TASK BRIEF. Return the passage from the Flink SQL excerpt starting with "-- Apply impression" and going on through "column is updated.", copied word for word.

TEXT BLOCK.
──────

Output: Notice, how only the related columns are updated in the user_rec_wide table and the rest of the columns are NULL.

Flink SQL> SELECT * FROM user_rec_wide;
+----+--------------------------------+--------------------------------+--------------------------------+-------------+-------------+
| op |                        user_id |                        item_id |                      rec_score |     imp_cnt |   click_cnt |
+----+--------------------------------+--------------------------------+--------------------------------+-------------+-------------+
| +I |                       user_101 |                       prod_501 |                           0.92 |      <NULL> |      <NULL> |
| +I |                       user_101 |                       prod_502 |                           0.78 |      <NULL> |      <NULL> |
| +I |                       user_104 |                       prod_504 |                           0.88 |      <NULL> |      <NULL> |
| +I |                       user_102 |                       prod_503 |                           0.83 |      <NULL> |      <NULL> |
| +I |                       user_103 |                       prod_501 |                           0.67 |      <NULL> |      <NULL> |

Step 5: Next, let's insert the records from the impressions table into the user_rec_wide table.

-- Apply impression counts
INSERT INTO user_rec_wide (user_id, item_id, imp_cnt)
SELECT
    user_id,
    item_id,
    imp_cnt
FROM impressions;

Output: Notice how the impressions records are inserted into the user_rec_wide table and the imp_cnt column is updated.

──────

DATASET ENTRIES.
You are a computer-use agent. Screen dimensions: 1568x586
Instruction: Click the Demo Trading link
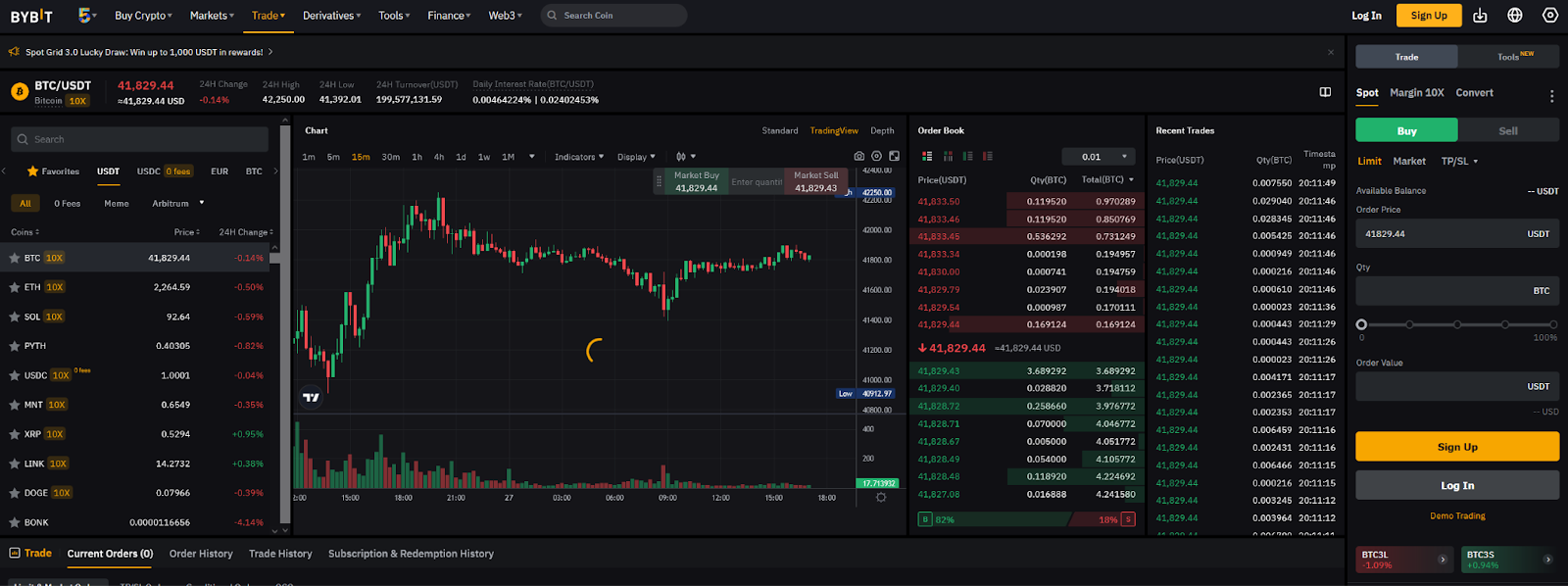pos(1457,515)
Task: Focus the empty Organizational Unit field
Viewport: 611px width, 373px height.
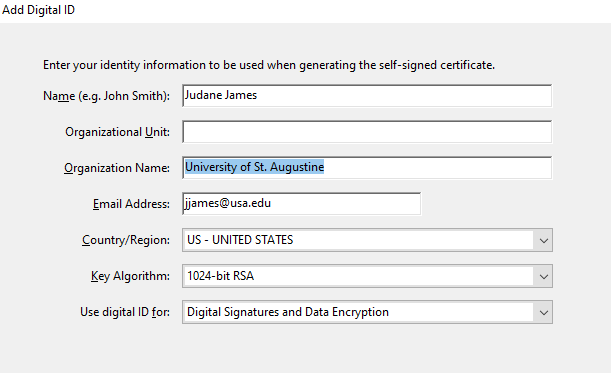Action: (x=367, y=132)
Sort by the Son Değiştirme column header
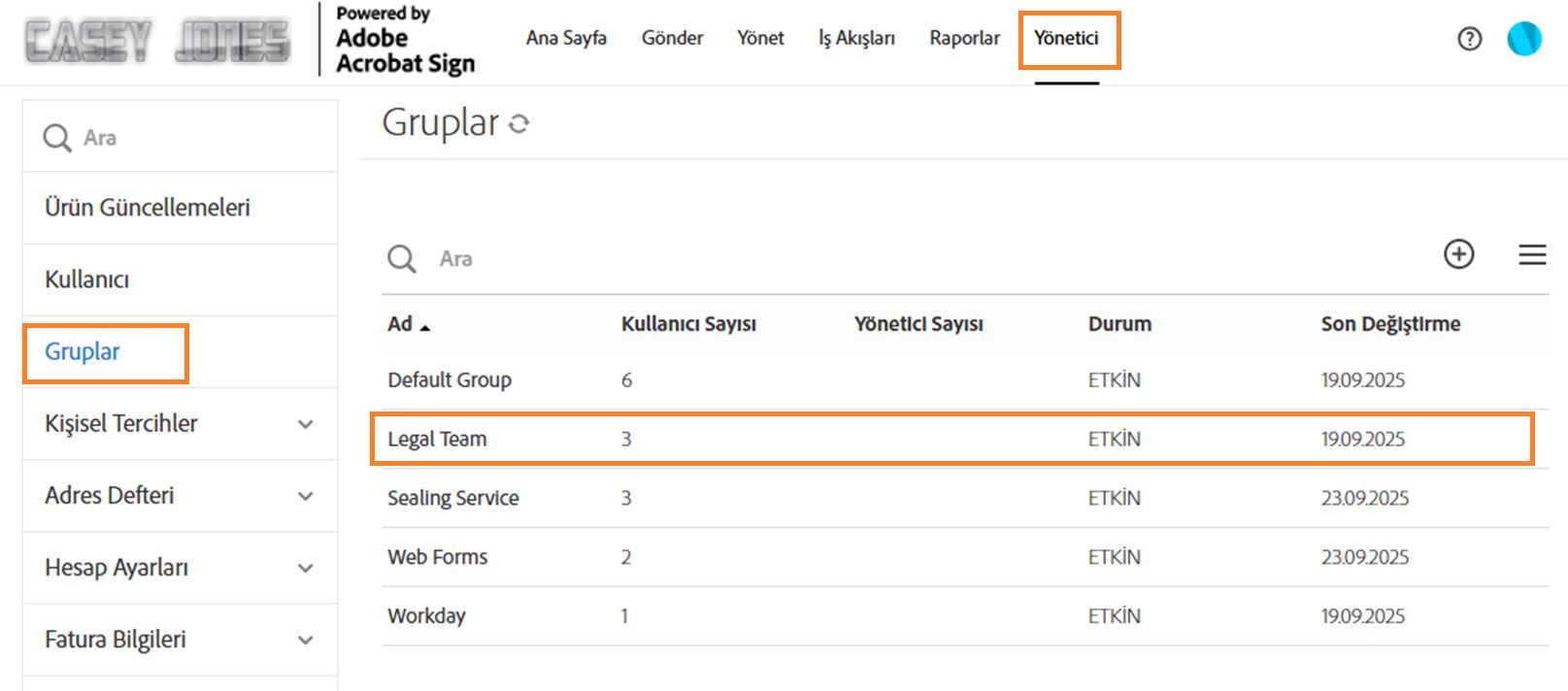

──────

TASK RESULT.
-- Apply impression counts
INSERT INTO user_rec_wide (user_id, item_id, imp_cnt)
SELECT
    user_id,
    item_id,
    imp_cnt
FROM impressions;

Output: Notice how the impressions records are inserted into the user_rec_wide table and the imp_cnt column is updated.